Collected data entries:
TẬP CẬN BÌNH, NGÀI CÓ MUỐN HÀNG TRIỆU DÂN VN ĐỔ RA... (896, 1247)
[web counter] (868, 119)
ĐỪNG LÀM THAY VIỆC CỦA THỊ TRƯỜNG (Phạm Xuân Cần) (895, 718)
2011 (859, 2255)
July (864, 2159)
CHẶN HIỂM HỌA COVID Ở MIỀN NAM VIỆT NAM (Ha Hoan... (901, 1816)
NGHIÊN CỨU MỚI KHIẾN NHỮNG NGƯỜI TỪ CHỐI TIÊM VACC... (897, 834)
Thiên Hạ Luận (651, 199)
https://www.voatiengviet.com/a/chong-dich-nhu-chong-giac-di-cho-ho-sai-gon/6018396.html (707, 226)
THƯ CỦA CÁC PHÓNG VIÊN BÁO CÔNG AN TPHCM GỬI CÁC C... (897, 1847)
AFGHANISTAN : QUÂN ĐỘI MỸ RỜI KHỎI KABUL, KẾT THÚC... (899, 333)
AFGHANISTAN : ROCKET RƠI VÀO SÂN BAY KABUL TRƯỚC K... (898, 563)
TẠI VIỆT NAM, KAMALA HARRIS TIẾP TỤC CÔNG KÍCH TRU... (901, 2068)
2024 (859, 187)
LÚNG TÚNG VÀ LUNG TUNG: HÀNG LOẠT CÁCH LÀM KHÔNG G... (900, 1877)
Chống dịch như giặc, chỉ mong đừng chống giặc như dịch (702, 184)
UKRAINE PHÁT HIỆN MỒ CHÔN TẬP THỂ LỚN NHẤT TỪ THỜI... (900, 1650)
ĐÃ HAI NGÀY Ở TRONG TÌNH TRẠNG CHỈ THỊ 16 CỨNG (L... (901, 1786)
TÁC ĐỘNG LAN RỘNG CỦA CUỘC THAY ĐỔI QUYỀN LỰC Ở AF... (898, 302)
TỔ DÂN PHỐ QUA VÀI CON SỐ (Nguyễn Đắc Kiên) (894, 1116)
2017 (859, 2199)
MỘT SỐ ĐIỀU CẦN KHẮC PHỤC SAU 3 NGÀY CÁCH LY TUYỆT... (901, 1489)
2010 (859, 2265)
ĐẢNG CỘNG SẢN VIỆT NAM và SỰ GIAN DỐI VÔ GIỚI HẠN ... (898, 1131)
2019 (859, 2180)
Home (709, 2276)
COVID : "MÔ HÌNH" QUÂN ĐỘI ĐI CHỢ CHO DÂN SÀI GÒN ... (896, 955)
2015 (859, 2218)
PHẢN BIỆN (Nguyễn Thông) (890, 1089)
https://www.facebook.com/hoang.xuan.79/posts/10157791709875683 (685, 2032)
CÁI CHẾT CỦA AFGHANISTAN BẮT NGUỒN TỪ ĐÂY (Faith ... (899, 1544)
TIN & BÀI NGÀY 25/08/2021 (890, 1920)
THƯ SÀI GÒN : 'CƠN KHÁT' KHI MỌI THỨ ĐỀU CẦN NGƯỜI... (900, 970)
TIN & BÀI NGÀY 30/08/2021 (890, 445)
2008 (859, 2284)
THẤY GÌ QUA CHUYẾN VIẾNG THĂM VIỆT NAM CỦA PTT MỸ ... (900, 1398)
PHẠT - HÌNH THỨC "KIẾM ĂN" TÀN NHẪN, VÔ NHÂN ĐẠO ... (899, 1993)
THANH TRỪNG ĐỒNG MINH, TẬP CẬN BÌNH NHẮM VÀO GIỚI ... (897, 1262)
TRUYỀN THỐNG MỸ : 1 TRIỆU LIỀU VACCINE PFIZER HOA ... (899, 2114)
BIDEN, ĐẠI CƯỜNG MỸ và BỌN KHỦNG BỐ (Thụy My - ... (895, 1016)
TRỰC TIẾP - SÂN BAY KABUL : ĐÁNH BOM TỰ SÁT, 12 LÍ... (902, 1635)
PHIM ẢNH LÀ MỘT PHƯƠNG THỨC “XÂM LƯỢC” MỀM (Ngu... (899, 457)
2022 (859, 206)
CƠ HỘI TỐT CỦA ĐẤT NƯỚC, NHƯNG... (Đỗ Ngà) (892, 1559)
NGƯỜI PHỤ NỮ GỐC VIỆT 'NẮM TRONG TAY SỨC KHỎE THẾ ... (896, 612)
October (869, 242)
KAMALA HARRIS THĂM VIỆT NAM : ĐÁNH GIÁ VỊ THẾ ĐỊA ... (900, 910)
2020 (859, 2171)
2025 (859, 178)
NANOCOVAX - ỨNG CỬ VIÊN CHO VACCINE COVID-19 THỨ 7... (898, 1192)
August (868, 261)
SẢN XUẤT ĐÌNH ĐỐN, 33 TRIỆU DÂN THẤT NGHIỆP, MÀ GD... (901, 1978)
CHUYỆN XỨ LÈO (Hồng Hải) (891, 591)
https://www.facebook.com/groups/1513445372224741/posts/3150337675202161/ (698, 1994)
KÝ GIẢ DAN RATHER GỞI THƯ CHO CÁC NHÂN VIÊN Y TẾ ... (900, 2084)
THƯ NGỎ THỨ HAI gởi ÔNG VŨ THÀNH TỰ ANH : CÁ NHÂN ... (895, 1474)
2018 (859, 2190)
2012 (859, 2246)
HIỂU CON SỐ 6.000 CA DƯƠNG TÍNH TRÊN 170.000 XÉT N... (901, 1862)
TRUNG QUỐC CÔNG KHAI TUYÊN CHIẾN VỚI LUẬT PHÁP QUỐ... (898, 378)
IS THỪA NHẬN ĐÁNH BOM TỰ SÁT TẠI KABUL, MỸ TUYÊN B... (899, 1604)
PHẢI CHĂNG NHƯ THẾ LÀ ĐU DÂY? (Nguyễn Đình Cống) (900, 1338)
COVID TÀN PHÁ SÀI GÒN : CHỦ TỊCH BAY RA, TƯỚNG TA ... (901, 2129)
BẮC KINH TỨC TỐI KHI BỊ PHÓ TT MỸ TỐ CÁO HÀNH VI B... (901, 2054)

» ABOUT THIS EXERCISE:
Only a number is needed here: the count of lines above that hold the string "COVID".

» EXERCISE RESULT:
4